▶ _About this task_: Only one stretch of the listing below is wanted. Begin at the line that has "This screenshot has height=1402, width=1042.", stop after the line that has "Given: View the 3 saves count", and repeat every line in between exactly.

⁂

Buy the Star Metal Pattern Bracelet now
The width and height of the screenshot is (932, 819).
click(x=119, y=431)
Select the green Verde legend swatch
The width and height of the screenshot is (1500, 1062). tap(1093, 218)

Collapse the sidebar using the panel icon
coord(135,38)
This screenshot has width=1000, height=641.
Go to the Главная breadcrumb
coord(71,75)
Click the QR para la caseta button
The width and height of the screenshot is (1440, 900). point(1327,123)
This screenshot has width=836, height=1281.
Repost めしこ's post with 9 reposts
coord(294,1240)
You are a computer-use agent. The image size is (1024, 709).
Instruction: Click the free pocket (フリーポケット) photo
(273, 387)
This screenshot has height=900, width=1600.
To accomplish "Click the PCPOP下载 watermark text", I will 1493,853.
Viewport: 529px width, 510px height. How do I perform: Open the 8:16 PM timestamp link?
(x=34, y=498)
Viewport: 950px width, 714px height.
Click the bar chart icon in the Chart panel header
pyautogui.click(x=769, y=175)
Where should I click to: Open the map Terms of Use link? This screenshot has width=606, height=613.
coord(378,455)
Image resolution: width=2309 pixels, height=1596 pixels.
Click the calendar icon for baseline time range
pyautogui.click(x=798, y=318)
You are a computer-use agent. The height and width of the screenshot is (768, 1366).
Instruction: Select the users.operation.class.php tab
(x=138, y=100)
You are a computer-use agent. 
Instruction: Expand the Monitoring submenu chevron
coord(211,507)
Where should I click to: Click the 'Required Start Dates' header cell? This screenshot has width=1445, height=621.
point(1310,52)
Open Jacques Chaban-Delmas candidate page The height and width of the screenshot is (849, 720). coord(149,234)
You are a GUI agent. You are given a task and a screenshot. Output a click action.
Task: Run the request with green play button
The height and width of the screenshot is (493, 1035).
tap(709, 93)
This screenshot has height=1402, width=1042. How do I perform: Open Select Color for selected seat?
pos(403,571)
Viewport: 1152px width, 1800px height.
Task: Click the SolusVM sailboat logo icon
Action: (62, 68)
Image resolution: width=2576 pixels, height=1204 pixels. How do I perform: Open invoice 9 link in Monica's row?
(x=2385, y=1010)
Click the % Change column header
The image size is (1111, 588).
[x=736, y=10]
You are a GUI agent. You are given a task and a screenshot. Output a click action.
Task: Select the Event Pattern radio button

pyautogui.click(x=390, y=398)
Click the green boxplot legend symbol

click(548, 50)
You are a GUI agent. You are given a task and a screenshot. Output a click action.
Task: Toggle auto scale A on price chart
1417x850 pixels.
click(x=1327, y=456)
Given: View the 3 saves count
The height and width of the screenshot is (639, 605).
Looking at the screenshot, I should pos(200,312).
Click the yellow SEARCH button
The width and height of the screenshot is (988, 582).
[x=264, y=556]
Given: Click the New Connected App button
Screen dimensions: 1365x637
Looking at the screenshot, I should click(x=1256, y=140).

⁂

▶ _Finished task_:
This screenshot has height=1402, width=1042. How do I perform: Open Select Color for selected seat?
pos(403,571)
Viewport: 1152px width, 1800px height.
Task: Click the SolusVM sailboat logo icon
Action: (62, 68)
Image resolution: width=2576 pixels, height=1204 pixels. How do I perform: Open invoice 9 link in Monica's row?
(x=2385, y=1010)
Click the % Change column header
The image size is (1111, 588).
[x=736, y=10]
You are a GUI agent. You are given a task and a screenshot. Output a click action.
Task: Select the Event Pattern radio button

pyautogui.click(x=390, y=398)
Click the green boxplot legend symbol

click(548, 50)
You are a GUI agent. You are given a task and a screenshot. Output a click action.
Task: Toggle auto scale A on price chart
1417x850 pixels.
click(x=1327, y=456)
Given: View the 3 saves count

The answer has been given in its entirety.